Secretary of Over-promising
Of course, all of it is textbook Musk, the technoking of bold promises that have never come to fruition (like street-operational Robotaxis, fully autonomous driving, the ability to put humans on Mars by 2024, etc).
And his newfound obsession with government "efficiency" is almost certainly going to wind up on the list of projects that he can't deliver on.
It's not that he won't have time, he's managed to keep Tesla shareholders happy despite his many distractions, like turning Twitter into a far-right propaganda machine and reportedly building a sprawling compound in Texas for his 11 children and their mothers. (Musk has denied reports of a compound.)
On the campaign trail last month, Musk was asked how much he thought he could cut from the nation's $6.5 trillion budget.
And like anyone who's gone out ahead of their skis, he grasped for an answer that seemed believable: "Well, I think we could do at least $2 trillion," he said.

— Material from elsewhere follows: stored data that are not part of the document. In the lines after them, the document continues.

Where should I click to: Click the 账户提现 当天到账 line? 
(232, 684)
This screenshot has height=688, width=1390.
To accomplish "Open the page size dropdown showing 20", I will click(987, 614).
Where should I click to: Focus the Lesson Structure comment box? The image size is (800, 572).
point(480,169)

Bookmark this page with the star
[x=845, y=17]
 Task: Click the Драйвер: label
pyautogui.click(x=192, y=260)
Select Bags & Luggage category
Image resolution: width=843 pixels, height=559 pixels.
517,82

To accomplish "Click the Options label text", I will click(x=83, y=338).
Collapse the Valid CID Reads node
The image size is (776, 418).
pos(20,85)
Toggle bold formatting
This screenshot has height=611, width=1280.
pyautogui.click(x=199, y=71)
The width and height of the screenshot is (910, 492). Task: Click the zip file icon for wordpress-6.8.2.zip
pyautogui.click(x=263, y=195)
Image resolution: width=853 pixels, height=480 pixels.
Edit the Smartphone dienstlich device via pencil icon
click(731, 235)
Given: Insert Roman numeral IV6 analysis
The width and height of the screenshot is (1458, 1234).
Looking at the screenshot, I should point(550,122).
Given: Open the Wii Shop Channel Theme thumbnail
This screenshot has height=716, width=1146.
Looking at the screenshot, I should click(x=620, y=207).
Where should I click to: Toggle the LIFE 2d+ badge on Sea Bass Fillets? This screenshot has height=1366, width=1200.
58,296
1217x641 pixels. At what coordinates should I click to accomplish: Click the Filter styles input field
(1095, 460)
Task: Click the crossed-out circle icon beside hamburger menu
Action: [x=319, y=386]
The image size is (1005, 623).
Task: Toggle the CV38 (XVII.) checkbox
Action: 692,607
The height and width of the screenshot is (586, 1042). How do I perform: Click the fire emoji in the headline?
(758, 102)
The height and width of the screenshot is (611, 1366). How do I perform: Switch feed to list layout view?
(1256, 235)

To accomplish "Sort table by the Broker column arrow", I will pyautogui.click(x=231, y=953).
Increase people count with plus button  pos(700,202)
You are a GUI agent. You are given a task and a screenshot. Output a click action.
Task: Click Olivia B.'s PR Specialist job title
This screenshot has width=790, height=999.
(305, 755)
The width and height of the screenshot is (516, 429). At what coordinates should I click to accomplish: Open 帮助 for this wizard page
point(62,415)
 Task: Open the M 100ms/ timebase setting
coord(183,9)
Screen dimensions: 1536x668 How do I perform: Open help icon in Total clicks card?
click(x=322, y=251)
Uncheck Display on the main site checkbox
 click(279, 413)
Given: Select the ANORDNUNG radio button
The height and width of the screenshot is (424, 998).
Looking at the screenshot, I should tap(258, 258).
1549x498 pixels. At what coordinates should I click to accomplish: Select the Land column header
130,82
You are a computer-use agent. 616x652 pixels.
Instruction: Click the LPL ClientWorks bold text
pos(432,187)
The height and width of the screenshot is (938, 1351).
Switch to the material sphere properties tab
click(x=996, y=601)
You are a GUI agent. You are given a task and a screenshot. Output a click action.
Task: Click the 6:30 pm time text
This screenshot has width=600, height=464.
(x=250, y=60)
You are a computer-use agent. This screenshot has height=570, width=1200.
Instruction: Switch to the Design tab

Two trillion. At least. Because everyone knows the federal government is bloated and inefficient and it's long past time to tell those fat-cat civil servants in DC to get a real job … Except, that's not how the budget works.
Some quick numbers: Last fiscal year, the US government spent a total of $6.1 trillion, according to the Congressional Budget Office. Of that total, $1.7 trillion was "discretionary" spending, the kind that Congress has to greenlight each year, covering everything from military outlays to veterans' health care and federal worker salaries. The rest of the budget covers spending on entitlement programs like Medicaid and Social Security, and interest payments on debt.
To get even close to excising $2 trillion from the budget, the DOGE bros would have to persuade Congress to slash defense spending, lay off federal workers and gut programs that maintain roads and bridges.
Musk would be lucky to find $200 billion in the federal budget, former Treasury Secretary Larry Summers said at the Economic Club of New York on Tuesday.
And adding to the chorus of sound reasoning at that event, Glenn Hubbard, an economist and former dean of Columbia University's Business School, said: "It's just mathematically impossible to find $2 trillion."
Bottom line: Musk owns six different companies, wholly or in part, but his primary job, lately, is being the president-elect's hype man. Even Trump joked to House Republicans on Wednesday that he can't get rid of Musk, a source in the room told CNN. "He loves Mar-a-Lago," Trump said.
That appears to be a winning strategy for the world's richest man to ensure he stays the richest man, a status that depends largely on Tesla's market value, as CNN's David Goldman writes.
Shareholders don't appear to mind Musk's political side gig: Tesla's stock has surged 31% since Election Day, because investors believe that Musk's influence in Trump's government will usher in an era of deregulation that will benefit the company. And that means Musk himself, as Tesla's largest individual shareholder, is $55 billion richer today than he was a week ago.